絶対に守らなくてはならない納期に追われているので、常に緊張状態が続いてアドレナリンが出ているんでしょうか?それからというもの夜中の帰宅にも関わらず、毎晩3~4時まで酒をあおるようになりましたw

 

 

 

繁忙期が過ぎて悲劇…

そんな状況が数か月続きましたが、なんとか一番大きなプロジェクトを納期に間に合わせることができました。 それから約1か月後のこと、身体にこんな変化が起き始めたのです…。

 

 

1日目「あっ、虫に刺されてる。」

 

2日目「あれ、虫刺されがチョット増えてる。ダニかな?」

 

3日目「えっ…上半身に赤い斑点がいっぱい…」

 

4日目「マジか…下半身まで…」

 

5日目「嘘やろぉぉぉ…(;´Д`)」

 

異変に気付いて5日で、顔以外の全身の皮膚に、直径5mmから10mmの赤い発疹が無数に浮き出てきたのです。その発疹は痛みどころか痒みもほとんどなかったので、最初は気にしていませんでした。でもさすがに全身となるとチョット不安なので、病院で診てもらうことに。

 

 

私 「虫刺されですか?」

医者「違うね~」

私 「アレルギー性の蕁麻疹とか?」

医者「蕁麻疹はこんなんじゃないよ。」

私 「じゃ~何ですか?」

医者「ん~…」

 

 

そして診断結果は…『原因不明』

 

 

私 「ちなみに、ストレスとかって関係しますかね?」

医者「どうだろうね?…仕事、大変なの?笑」

私 「まぁ~それなりに。苦笑」

医者「お大事に~」

 『クソ!このヤブ医者がーーーッ!!』(心の声)

 

その後、発疹は1か月ものあいだ消えることはありませんでした。結局のところ1か月前までの忙しさが原因なのか、今となっては知る由もありませんが。

 

 

 

最後に

勤務状況だけを見るとブラックっぽく聞こえるかもしれませんが、私の会社は決してブラックではありません。このような勤務状況に追い込まれる背景もいろいろとあり、この時ばかりは仕方のないことでした。また残業代もしっかりと支払われましたので、この頃は「毎月がボーナス」というようなウハウハ状態でしたwww

 

でもやっぱり月200時間を超える残業は「身体に悪い」ってことだけは分かりました。

 

私の場合は上記のような症状だけで済んでいますが、これが1年、2年…と続くと考えれば精神障害や過労死につながることは容易に想像がつきます。

 

最近、会社の福利厚生の一環でメンタルヘルス講座を受講したのですが、仕事のストレスが原因でうつ病など精神障害になってしまう人の多くは、忙しい最中ではなく忙しさが過ぎてしまった後に病気になってしまうのだそうです。

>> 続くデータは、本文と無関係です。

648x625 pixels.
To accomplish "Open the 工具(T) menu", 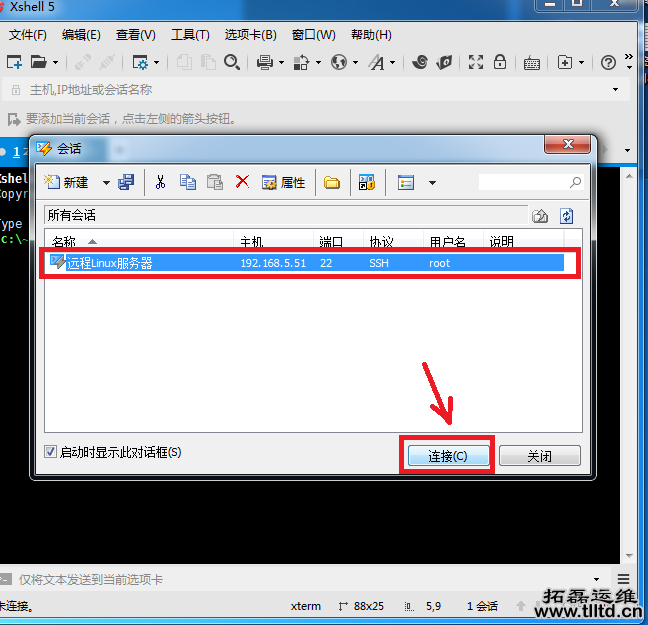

また過労死する人の多くも、死ぬ前日まで健康上の問題はまったく感じないほど元気に働いていることが多いと言います。

 

この話を聞いて私自身『ハッ!』としました。

前述のとおり、私も忙しいときは逆に疲れを感じなくなってかなりの短眠でも元気でしたし、忙しさから解放された1か月後に全身に発疹が現れましたから。

 

今の仕事の「好き・嫌い」や、残業代の「もらえる・もらえない」に関わらず、やはり月200時間残業というのは身体にとってかなりの負担です。仕事やお金は無くなったとしても新たに手に入れることは可能ですが、健康だけは無くなってからでは取り返しがつかないことがあります。

 

もし今あなたがこのような激務にさらされているのであれば、一度立ち止まってみて『この仕事は命をかけてでもやるべき仕事なのか?』と自分自身に問いただしてみてください。